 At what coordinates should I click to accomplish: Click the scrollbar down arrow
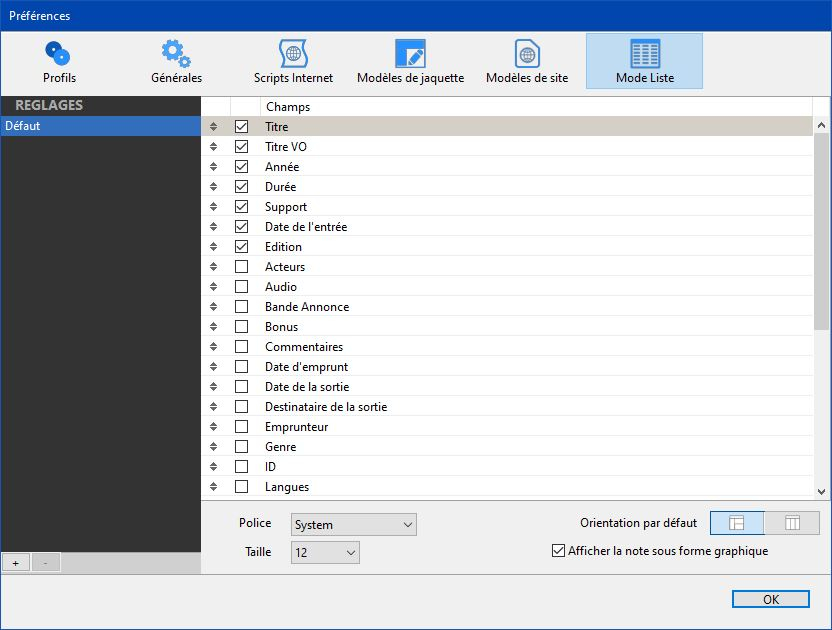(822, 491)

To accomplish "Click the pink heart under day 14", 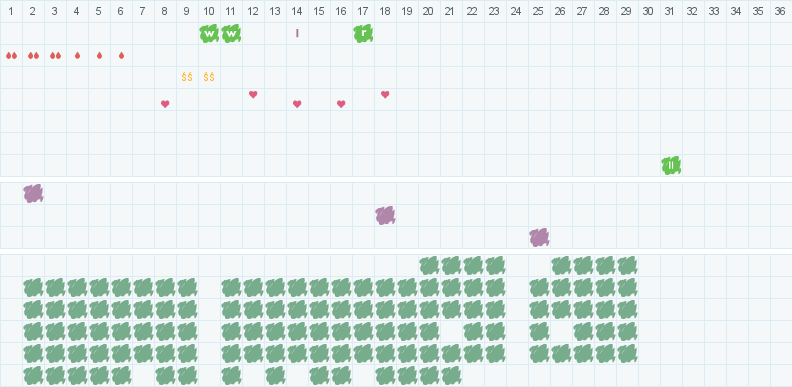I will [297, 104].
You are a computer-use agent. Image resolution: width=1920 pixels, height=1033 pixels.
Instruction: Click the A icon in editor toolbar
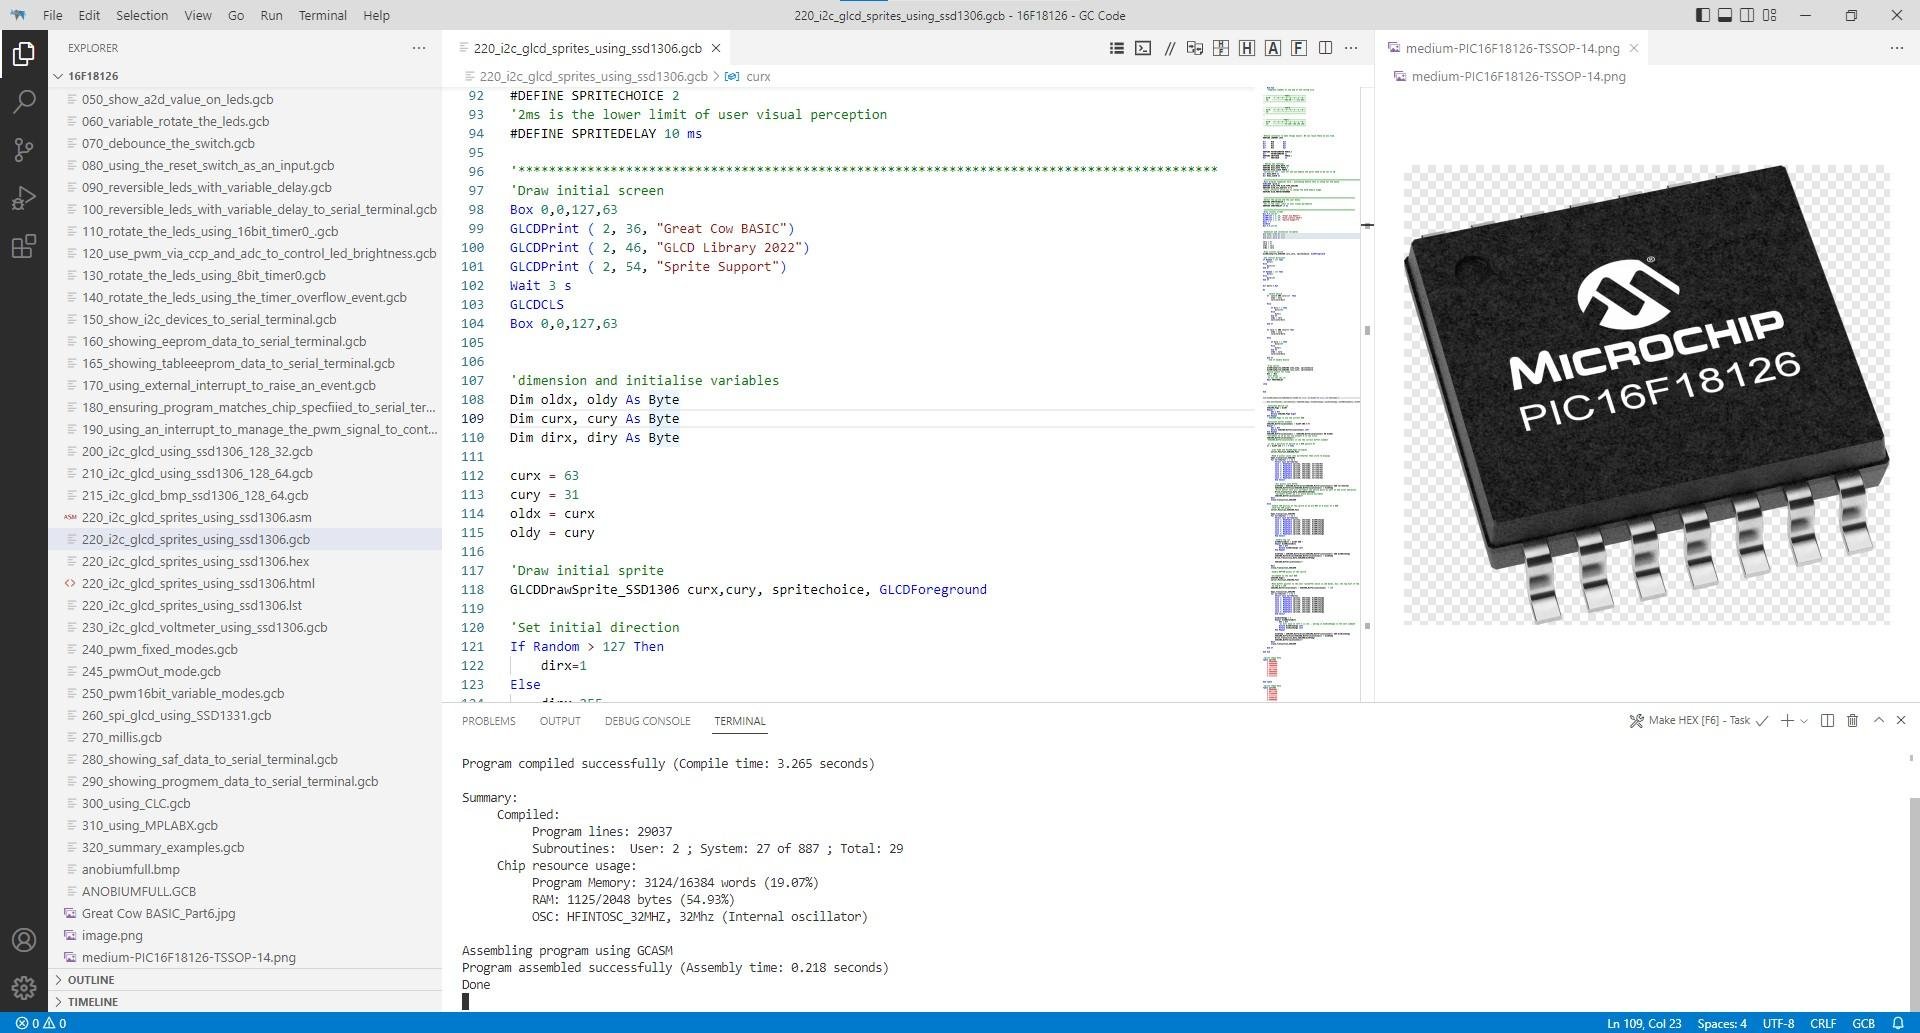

__Exercise details__. Starting from the line that has "You are a computer-use" and ending at the last line of the material above, every line should be output exactly; pictures are dropped and nothing else appears.

__Response to this exercise__.
You are a computer-use agent. Image resolution: width=1920 pixels, height=1033 pixels.
Instruction: Click the A icon in editor toolbar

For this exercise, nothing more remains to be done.